A terrific true story, a good script, some potent performances and overly fancy, show-off direction combine to mostly strong effect in Murder in the First. The tale of a convict’s hellacious punishment in solitary on Alcatraz in the late 1930s and a young attorney’s attempt to expose the unspeakable conditions within America’s most famous prison, pic has a visceral impact and an underdog appeal.
Film version of the horrible ordeal of prisoner Henri Young was in the works for many years. This is a classic anti-Establishment picture, and its ideal time would have been the 1970s, perhaps with Hal Ashby directing Jack Nicholson as Young.
An opening mock-newsreel relates the escape attempt of four Alcatraz cons in 1938. Of the two survivors, Young (Kevin Bacon) is thrown naked into the hellhole beneath the prison. He spends three years there before killing the other survivor, who had finked on his partners.
Young is charged with first degree murder and is transferred to a San Francisco jail. The thankless job of handling this open-and-shut case falls to tyro public defender James Stamphill (Christian Slater), who ends up using the case to accuse Alcatraz and, by extension, the government’s entire prison system.

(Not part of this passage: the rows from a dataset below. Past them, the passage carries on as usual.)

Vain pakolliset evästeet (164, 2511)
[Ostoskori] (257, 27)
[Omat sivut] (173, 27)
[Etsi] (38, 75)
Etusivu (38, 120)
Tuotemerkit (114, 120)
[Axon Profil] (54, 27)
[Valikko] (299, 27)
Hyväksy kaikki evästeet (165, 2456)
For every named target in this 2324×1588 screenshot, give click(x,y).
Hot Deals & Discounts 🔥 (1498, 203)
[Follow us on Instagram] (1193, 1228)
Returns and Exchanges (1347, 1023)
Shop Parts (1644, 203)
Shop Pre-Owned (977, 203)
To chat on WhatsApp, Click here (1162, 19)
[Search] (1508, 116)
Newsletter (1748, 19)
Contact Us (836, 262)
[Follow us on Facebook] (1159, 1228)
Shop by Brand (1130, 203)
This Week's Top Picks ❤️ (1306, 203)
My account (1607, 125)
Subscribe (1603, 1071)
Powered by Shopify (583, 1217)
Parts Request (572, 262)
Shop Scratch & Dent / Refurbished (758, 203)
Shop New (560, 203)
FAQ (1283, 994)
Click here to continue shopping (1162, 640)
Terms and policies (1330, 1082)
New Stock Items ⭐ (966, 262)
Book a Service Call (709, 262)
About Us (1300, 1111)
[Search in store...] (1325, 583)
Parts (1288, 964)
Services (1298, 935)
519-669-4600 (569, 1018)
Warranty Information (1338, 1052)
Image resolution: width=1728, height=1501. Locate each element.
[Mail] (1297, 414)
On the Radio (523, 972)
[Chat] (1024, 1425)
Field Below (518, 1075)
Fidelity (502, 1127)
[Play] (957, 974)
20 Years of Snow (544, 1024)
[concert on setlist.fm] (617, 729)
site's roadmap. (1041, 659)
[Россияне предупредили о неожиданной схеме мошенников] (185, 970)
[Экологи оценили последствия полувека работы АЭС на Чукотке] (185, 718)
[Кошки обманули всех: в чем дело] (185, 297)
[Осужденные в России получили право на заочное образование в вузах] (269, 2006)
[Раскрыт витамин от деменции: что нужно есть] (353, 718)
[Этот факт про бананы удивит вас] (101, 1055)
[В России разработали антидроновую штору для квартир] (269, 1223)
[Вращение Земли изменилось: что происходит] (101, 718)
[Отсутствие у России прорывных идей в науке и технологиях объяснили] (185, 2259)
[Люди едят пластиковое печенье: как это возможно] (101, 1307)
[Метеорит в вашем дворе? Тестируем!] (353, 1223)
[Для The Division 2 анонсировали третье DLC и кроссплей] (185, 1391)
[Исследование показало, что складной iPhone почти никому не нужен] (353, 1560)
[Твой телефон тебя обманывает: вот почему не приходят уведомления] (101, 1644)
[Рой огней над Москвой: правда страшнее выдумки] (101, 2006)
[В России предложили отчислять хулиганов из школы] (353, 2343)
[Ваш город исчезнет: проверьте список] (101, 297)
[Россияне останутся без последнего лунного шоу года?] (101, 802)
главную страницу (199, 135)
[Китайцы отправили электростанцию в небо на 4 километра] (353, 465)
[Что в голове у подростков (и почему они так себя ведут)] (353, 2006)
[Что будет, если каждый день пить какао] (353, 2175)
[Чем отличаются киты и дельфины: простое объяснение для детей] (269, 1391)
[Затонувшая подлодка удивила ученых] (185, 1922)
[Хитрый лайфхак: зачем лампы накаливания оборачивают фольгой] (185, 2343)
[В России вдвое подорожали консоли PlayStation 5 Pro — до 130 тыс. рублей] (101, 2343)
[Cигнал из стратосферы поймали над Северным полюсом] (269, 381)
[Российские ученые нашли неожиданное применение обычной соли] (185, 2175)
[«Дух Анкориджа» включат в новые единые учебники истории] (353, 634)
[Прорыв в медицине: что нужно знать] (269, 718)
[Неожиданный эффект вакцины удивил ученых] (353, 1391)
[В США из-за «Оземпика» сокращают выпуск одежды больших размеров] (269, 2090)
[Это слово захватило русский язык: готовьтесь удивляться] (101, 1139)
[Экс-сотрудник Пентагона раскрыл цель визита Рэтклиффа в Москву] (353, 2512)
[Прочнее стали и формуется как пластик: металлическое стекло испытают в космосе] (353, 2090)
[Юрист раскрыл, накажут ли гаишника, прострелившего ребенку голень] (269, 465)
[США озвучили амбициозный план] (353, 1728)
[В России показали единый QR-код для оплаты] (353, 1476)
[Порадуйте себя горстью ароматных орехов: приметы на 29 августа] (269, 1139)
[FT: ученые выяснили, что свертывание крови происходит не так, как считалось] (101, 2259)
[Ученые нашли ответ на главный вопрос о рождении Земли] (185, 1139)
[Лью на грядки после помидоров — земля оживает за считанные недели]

Bacon delves deeply into the part to give a very impressive performance. Slater brings probing energy to the fact finding sections, but goes over the top too soon and too often during the trial stage. Gary Oldman makes a strong showing in his few scenes as the fastidious but sadistic associate warden. Alcatraz locations and outstanding production design give a strong sense of time and place.